Dupont State Recreational Forest
Spanning over 10,000 acres of rolling hills and rocky crags between Brevard and Hendersonville, NC, Dupont State Recreational Forest houses some of Transylvania County’s most exciting climbing, biking, and hiking opportunities.
The forest was established in 1996 following the generous sale of the land from the Dupont Corporation. The magnificent 2200 acre tract at the very heart of the forest, containing High Falls, Triple Falls, and eerily beautiful Bridal Veil Falls was added to Dupont in 2000. Easily accessible from downtown Brevard, Dupont State Recreational Forest offers myriad opportunities for fishing, hiking, mountain biking, rock climbing, and horseback riding. Other notable waterfalls in DuPont include Grassy Creek Falls, Wintergreen Falls, and Hooker Falls.

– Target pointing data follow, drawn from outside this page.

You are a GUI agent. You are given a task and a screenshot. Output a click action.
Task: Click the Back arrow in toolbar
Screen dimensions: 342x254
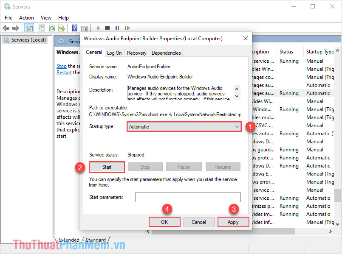pos(6,28)
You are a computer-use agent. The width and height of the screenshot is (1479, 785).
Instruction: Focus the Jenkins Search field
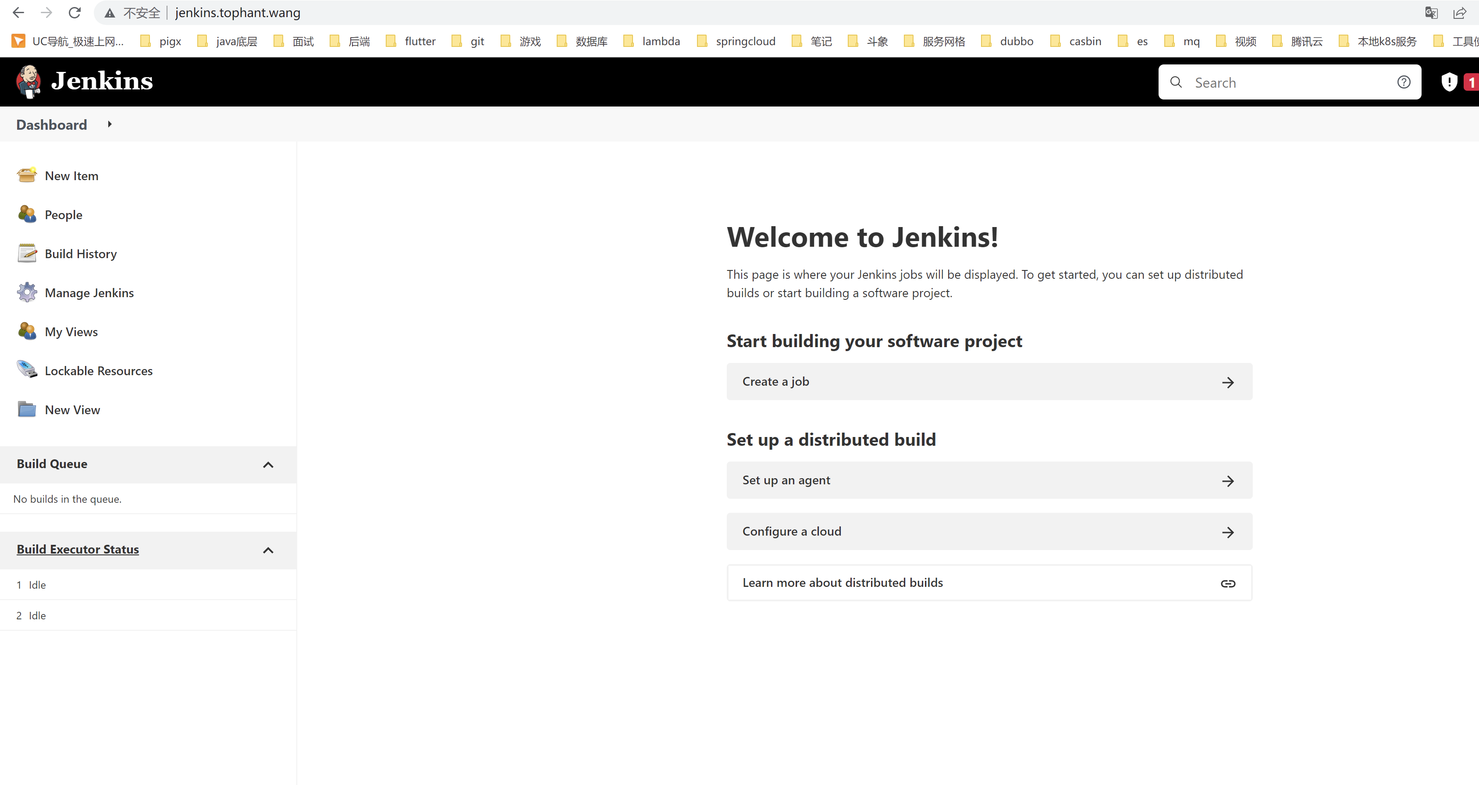1286,83
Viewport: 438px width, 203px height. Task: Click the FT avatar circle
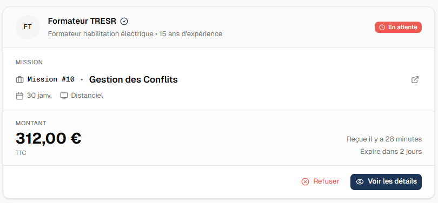(x=28, y=27)
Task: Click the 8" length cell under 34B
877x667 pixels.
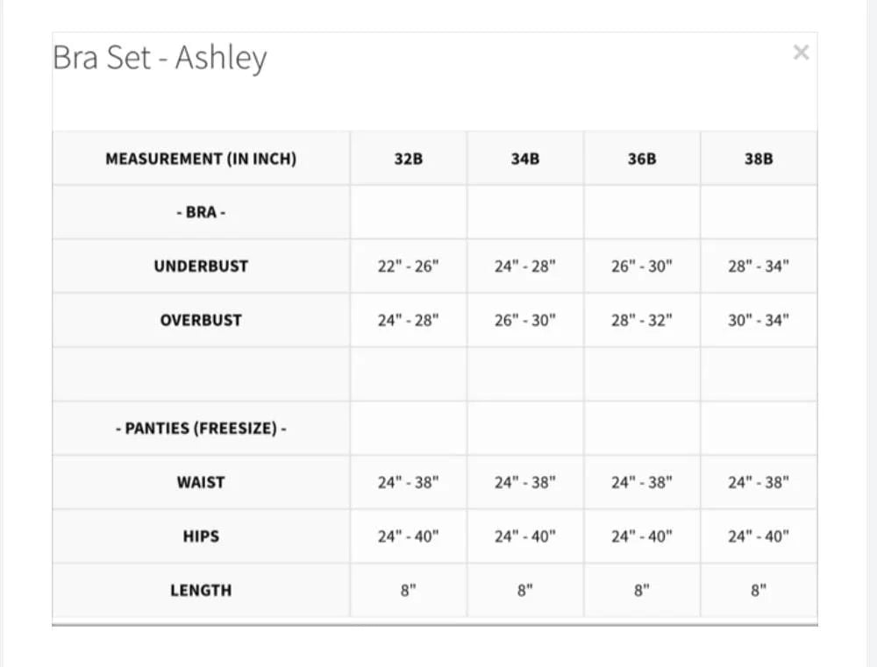Action: [x=524, y=590]
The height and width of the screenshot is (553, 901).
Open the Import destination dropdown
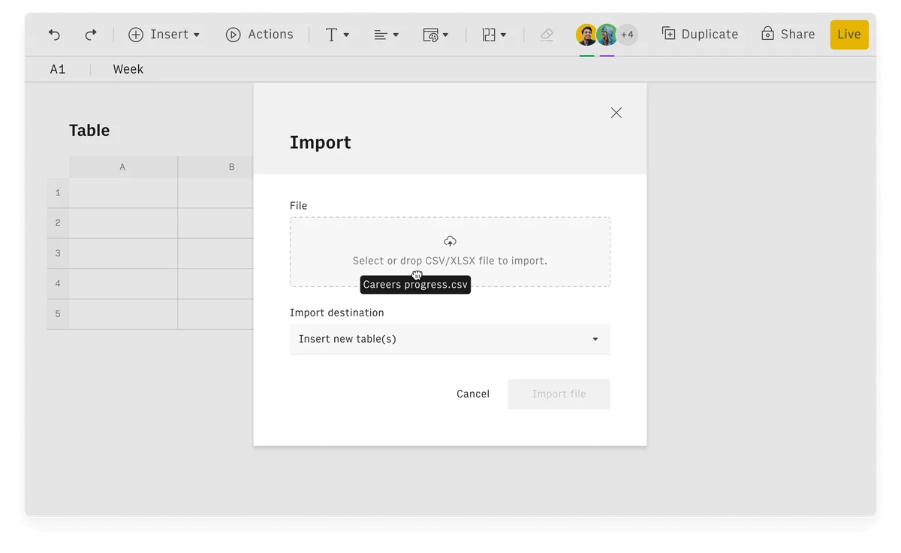point(450,339)

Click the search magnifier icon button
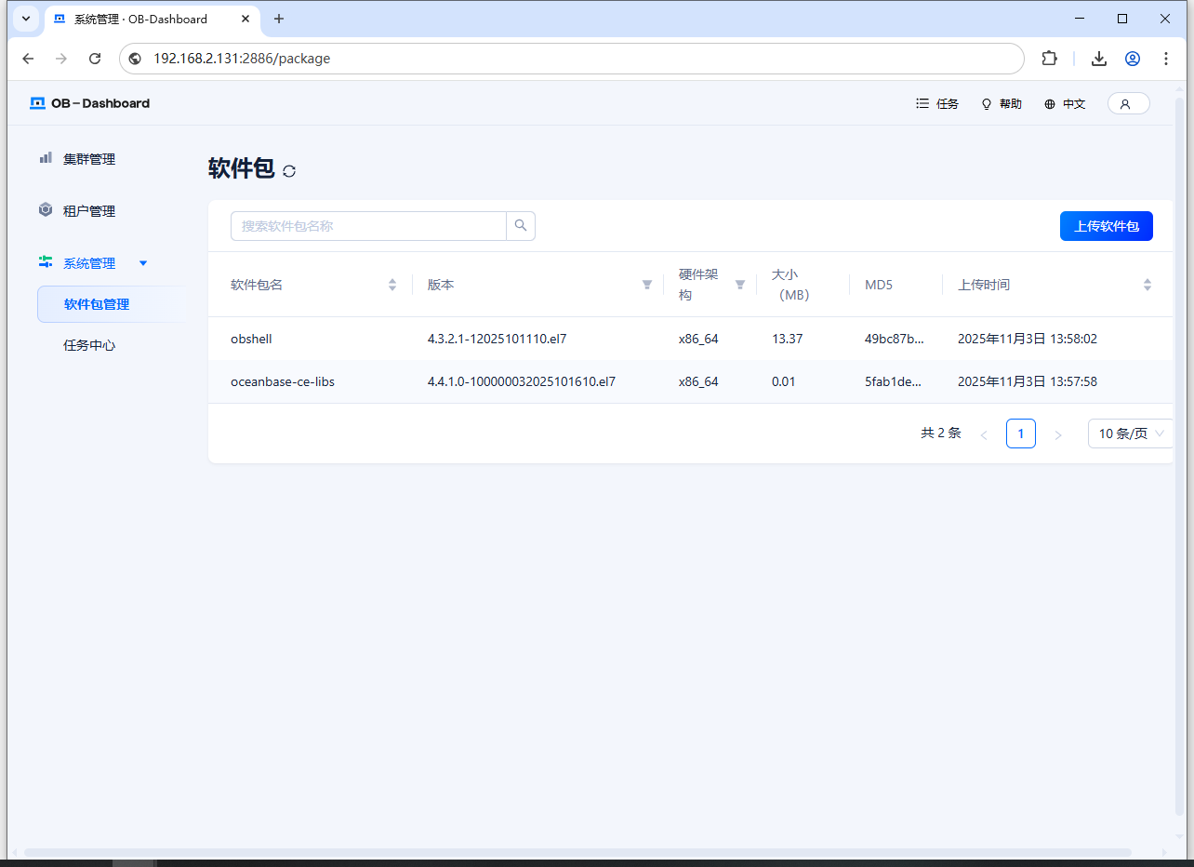coord(521,226)
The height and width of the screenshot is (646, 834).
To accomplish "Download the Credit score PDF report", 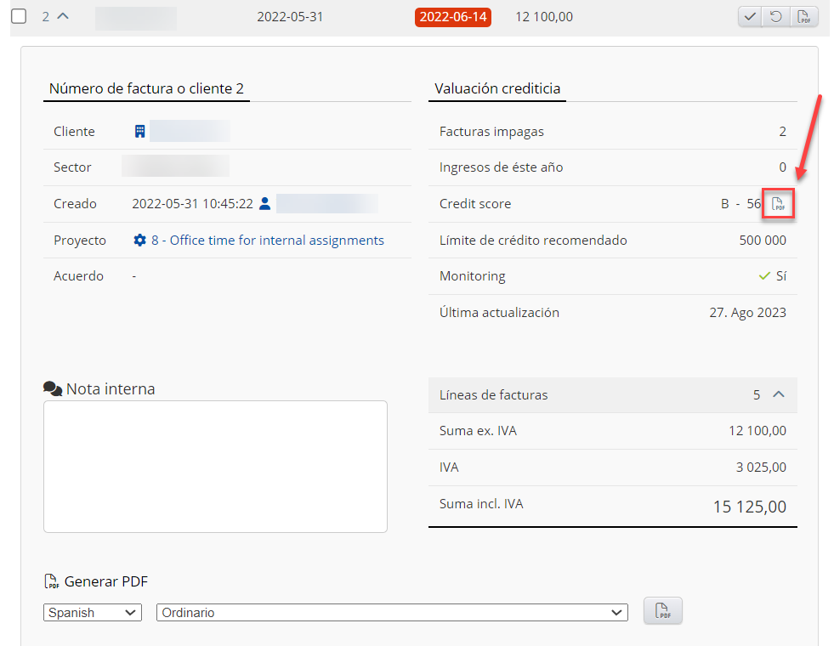I will point(778,204).
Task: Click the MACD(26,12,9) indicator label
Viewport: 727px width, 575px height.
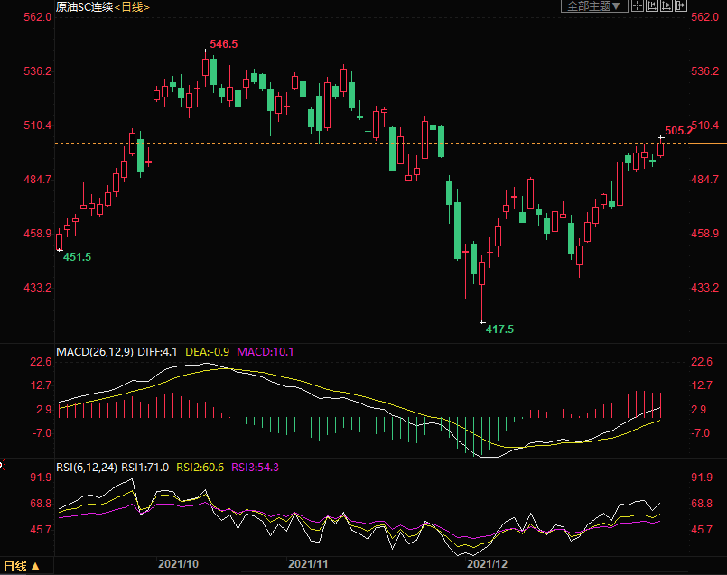Action: [93, 351]

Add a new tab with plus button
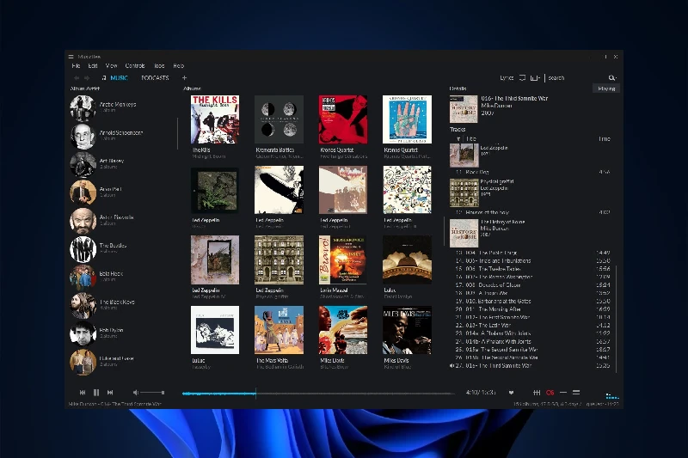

DuPont has also served as a backdrop in several major motion pictures. Scenes from The Last of the Mohicans were shot at Hooker Falls, Bridal Veil Falls, and Triple Falls. Many pivotal action sequences in the smash film The Hunger Games were also shot in DuPont.
Gorges State Park
The newest addition to Transylvania County’s numerous parklands, Gorges was founded in 1999 following a generous sale from the Duke Energy Corporation. The lush park straddling the high edges of the Jocassee Gorges is temperate rainforest and home to at least twelve species of endangered plant and animal life, as well as an impressive roster of rare plant and animal species, unique to Gorges’ unusual ecosystem. The dramatic topography features many beautiful waterfalls and allows for all kinds of things to do, including hiking, climbing, mountain biking, fly fishing, and camping.
Recent improvements have made Gorges State Park more visitor-friendly than ever. Access roads, parking areas, trails, and an impressive new visitor center have transformed Gorges into North Carolina’s best state park.